Soon, what one character calls “the destructive power of rumor” takes hold, and Jerg the six-fingered baker reports how Katharina allegedly “rode a goat backward to death.” New accusers surface by the minute, and Galchen weaves their accounts into her narrative; false testimony brings the threat of bringing “God’s anger on [one’s] earthly life” and delivering one’s soul to Satan. In spite of this warning, the townspeople twist everyday occurrences into instances of terrifying malice.
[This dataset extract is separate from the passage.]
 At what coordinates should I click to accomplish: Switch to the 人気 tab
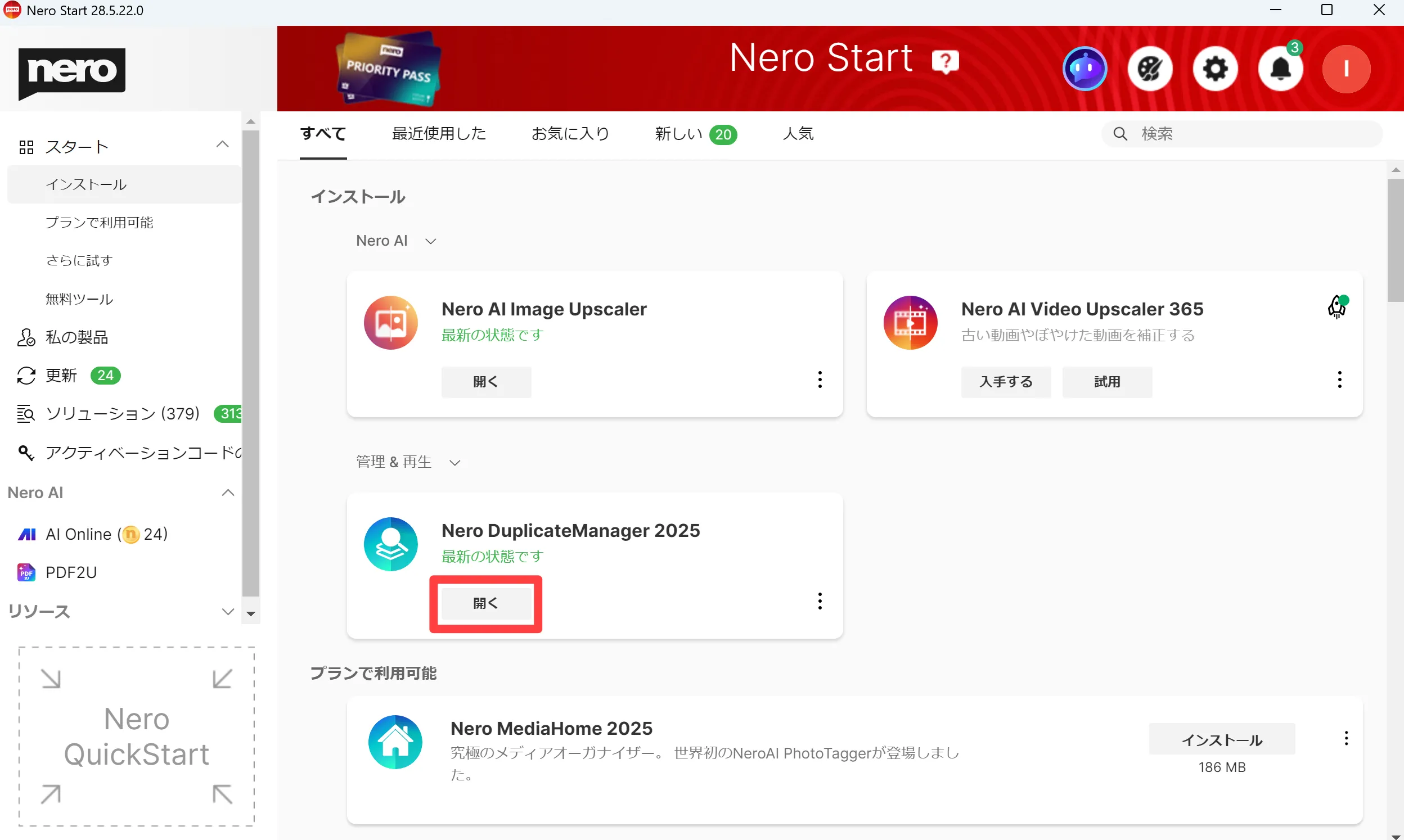tap(798, 134)
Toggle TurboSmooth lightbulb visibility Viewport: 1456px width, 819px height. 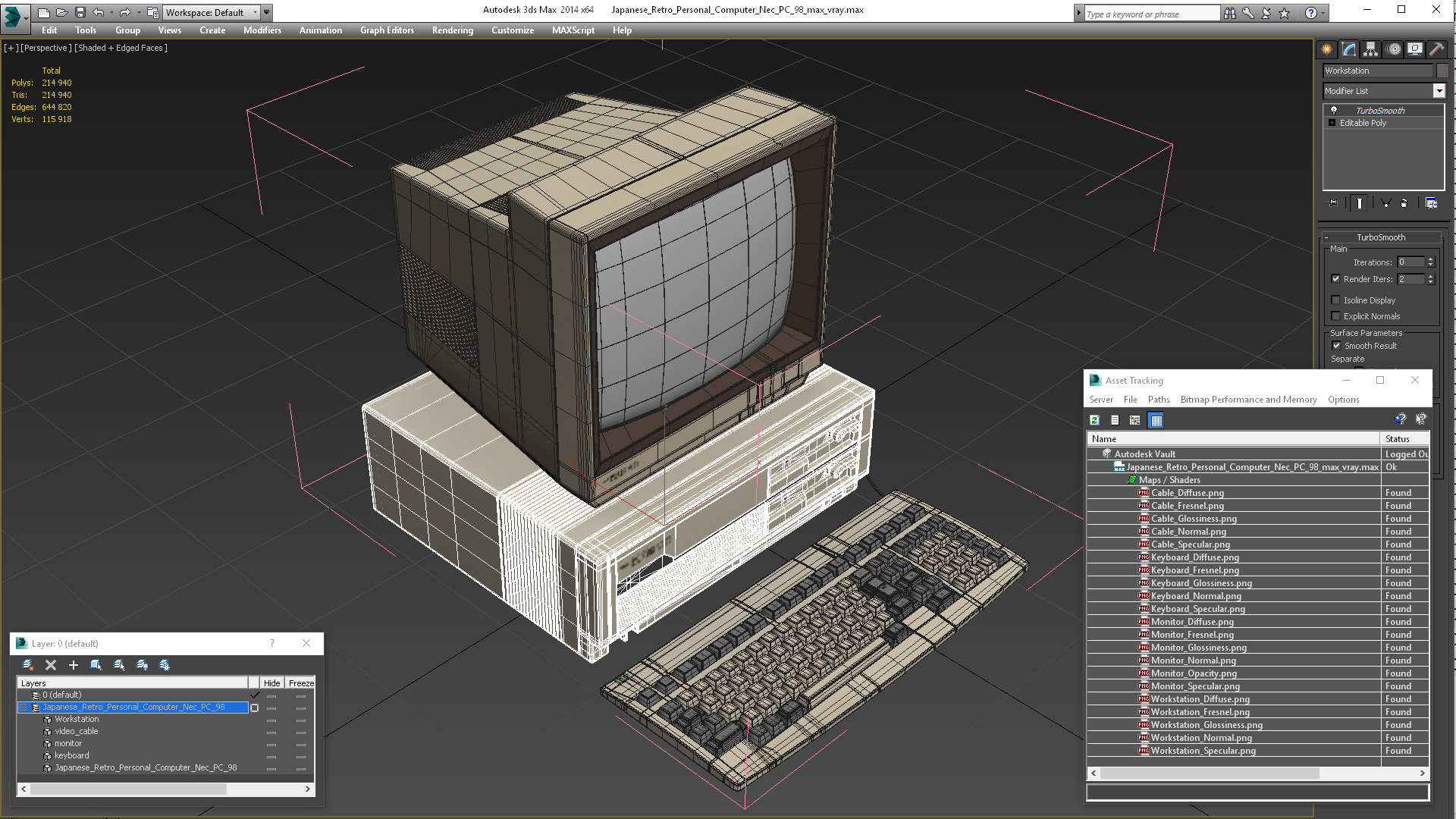1333,111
HUMOR AMIDST REAL-LIFE DRAMA
Galchen based her story on historical documents. Katharina was the real-life mother of Johannes Kepler, the Imperial Mathematician to the Holy Roman Emperor and the author of the laws of planetary motion. In the book, Kepler tears himself from his work in order to come to his mother’s defense. Themes of science and reason versus mysticism abound, and most of the characters live in constant states of low-grade anxiety. Katharina herself harbors any number of suspicions about the natural world, commenting, for example: “So much ill fortune follows from eating strawberries, which grow close to the ground where the vapors are stale.” This is a world in which little can be trusted as empirically true.
In spite of this bleak set-up, Everyone Knows is laced with wry humor, in large part thanks to Katharina’s spiky and headstrong personality. Even tiny moments sparkle. For example, entering the office of the court, she says, “a very short peasant was in line ahead of us … His eyes were watering. His hands trembled. His fingers were blistered. A poultice of wolfsbane would likely have helped him.”
EXCAVATING AND MODERNIZING THE PAST
Katharina proves to be a marvelous character, declaring she “won’t leave town like a reprimanded dog.” Her headstrong nature once served her well. Describing when she first moved in, for example, Simon recounts an anecdote about how his house was flooded but hers was spared because of quick thinking; acting “as decisive as a ship captain,” she ordered three young men to dig a channel and divert the water. He concludes, “Her intrusive nature had this resplendent underside.”
Warnings applicable to the modern age abound, for Galchen teases out lessons about ageism, feminism and the persecution of those who dare to present themselves as different. Fans of Hilary Mantel’s work and Maggie O’Farrell’s Hamnet will delight in Galchen’s prodigious talent at excavating and modernizing the past in this clever and chilling yarn.